Copy out the data exactly as it appears, without a single image.

-- SOURCE MATERIAL follows --

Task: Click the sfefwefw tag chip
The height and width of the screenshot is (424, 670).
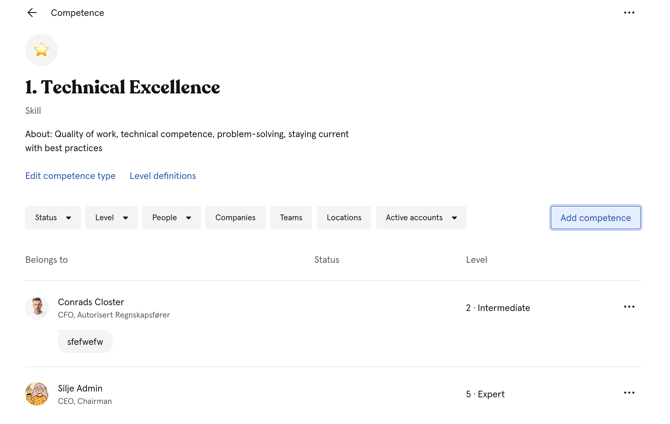Action: click(x=85, y=342)
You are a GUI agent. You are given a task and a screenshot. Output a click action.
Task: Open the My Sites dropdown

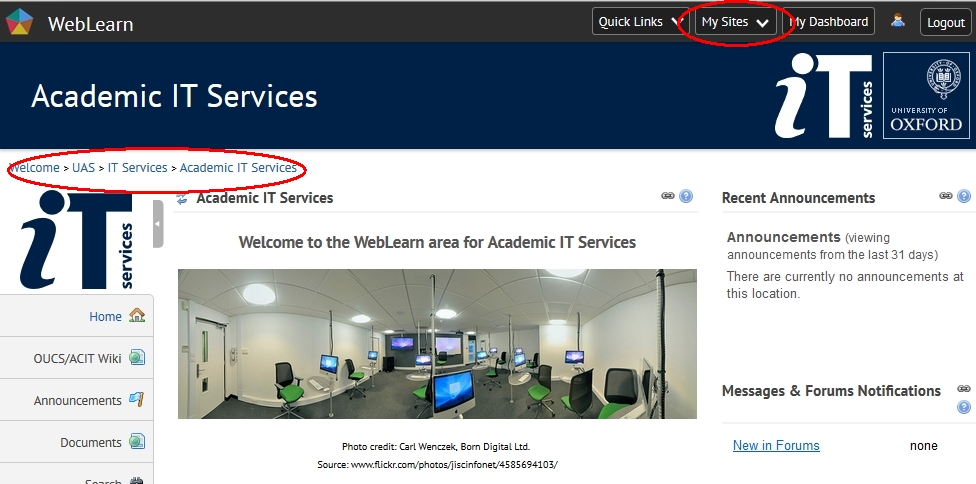[x=735, y=22]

-- SOURCE MATERIAL concluded --

RESPONSE FOR THIS EXERCISE:
Task: Click the sfefwefw tag chip
The height and width of the screenshot is (424, 670).
Action: click(x=85, y=342)
You are a GUI agent. You are given a task and a screenshot. Output a click action.
Task: Open the My Sites dropdown

[x=735, y=22]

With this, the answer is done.